[erlang-questions] Intermittent failures reconnecting C hidden nodes

Sat Jul 7 04:30:13 CEST 2007

Here's the latest status, for anyone who cares.

I'm getting the atom "nok" in response to sending my node name when
the failure occurs.  It's only happened once since we restarted
yesterday.  The node had been down for about eight minutes, and came
back up on a different cluster machine.  It failed connecting several
times (receiving the packet "snok"), and then about a minute later it
succeeded.

here's our log from the erlang side (the times are in CDT):
16:16:45 - <0.73.0> : received nodedown for:'c4780@REDACTED'
[{nodedown_reason, connection_closed},{node_type,hidden}]
16:25:24 - <0.73.0> : received nodeup for:'c4780@REDACTED' [{node_type, hidden}]

I amended the erl_interface code to show the actual packet recv_status received.
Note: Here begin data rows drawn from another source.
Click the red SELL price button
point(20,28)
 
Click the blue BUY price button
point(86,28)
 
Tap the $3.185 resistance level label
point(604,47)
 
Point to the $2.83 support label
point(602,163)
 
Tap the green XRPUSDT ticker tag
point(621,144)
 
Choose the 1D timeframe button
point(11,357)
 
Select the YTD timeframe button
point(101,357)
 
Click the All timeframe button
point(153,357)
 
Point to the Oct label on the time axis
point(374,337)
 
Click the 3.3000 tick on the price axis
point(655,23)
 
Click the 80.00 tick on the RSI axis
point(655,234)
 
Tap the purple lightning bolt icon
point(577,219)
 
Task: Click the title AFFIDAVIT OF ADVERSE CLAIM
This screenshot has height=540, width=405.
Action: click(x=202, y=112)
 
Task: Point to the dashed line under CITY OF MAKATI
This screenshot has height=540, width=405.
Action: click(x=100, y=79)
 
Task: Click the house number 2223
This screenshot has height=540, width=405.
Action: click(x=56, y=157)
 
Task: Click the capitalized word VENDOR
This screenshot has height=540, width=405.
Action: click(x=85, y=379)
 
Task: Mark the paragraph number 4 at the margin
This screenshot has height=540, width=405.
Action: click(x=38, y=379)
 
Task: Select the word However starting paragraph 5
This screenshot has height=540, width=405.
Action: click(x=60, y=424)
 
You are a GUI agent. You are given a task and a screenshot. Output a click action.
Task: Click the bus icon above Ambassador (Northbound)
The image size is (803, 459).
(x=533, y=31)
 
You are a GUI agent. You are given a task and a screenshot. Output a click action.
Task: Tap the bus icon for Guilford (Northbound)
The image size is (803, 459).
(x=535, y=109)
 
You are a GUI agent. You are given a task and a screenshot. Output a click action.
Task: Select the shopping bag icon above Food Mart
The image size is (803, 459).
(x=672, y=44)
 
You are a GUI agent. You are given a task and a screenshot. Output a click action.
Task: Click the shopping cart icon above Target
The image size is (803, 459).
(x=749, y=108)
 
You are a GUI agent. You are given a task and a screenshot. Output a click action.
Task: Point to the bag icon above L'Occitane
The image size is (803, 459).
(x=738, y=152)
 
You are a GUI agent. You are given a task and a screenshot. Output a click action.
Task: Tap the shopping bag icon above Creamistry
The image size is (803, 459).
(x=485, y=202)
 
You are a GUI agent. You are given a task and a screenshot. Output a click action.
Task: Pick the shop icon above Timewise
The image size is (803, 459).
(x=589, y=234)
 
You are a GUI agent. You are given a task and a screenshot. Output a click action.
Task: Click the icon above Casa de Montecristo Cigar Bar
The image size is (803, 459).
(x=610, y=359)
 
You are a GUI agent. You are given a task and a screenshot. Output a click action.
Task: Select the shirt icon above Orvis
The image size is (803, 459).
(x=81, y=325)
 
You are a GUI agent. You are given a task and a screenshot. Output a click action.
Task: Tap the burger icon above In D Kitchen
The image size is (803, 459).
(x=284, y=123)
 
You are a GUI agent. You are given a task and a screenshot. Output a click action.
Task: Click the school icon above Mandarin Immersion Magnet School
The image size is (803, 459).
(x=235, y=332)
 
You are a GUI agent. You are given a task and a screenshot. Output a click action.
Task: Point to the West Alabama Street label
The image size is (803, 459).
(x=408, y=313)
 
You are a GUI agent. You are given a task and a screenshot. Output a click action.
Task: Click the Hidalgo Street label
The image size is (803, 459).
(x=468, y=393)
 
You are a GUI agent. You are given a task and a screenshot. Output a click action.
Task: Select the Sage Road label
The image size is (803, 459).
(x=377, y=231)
(the times are in GMT... don't ask)
ei_xconnect: Fri Jul  6 21:24:18 2007: -> CONNECT attempt to connect to yt
ei_epmd_r4_port: Fri Jul  6 21:24:18 2007: -> PORT2_REQ alive=yt
ip=204.11.209.42
ei_epmd_r4_port: Fri Jul  6 21:24:18 2007: <- PORT2_RESP result=0 (ok)
ei_epmd_r4_port: Fri Jul  6 21:24:18 2007:    port=4000 ntype=77
proto=0 dist-high=5 dist-low=5
ei_xconnect: Fri Jul  6 21:24:18 2007: -> CONNECT connected to remote
recv_status: Fri Jul  6 21:24:18 2007: <- RECV_STATUS not ok; got: 73
6e 6f 6b = "snok"
ei_xconnect: Fri Jul  6 21:24:18 2007: -> CONNECT failed
erl_connect: Input/output error

Now... In my reading of the code, the only way the 'nok' can be sent
is if handle_info({...,{accept_pending,...}},...) in net_kernel.erl
returns 'nok_pending' to mark_pending/1 in dist_util.erl, like so:

handle_info({AcceptPid, {accept_pending,MyNode,Node,Address,Type}}, State) ->
    case ets:lookup(sys_dist, Node) of
        [#connection{state=pending}=Conn] ->
            if
                MyNode > Node ->
                    AcceptPid ! {self(),{accept_pending,nok_pending}},
                    {noreply,State};
                true ->
                    [...snip]

If I'm reading that right, it's doing a *lexical comparison* of the
local node name atom with the connecting one.  I cannot fathom why you
would want to do that... can someone clue me in?  In our case, it is
true that yt@REDACTED > c4780@REDACTED

Regardless, it seems that my previous connection, even though I got
the nodedown, was pending.  I scoured the rest of my server logs for
any place where some other c4780 could have made an abortive attempt
to connect but I don't see anything.  So my conjecture at this point
is that some part of the previous connection is stuck for a little
while but eventually clears out.

I saw this in the changelog for R11B-4 and was curious:
    OTP-6447  Under rare circumstances a terminating connection between two
	      nodes could cause an instantaneous reconnect between the two
	      nodes to fail on the runtime system with SMP support.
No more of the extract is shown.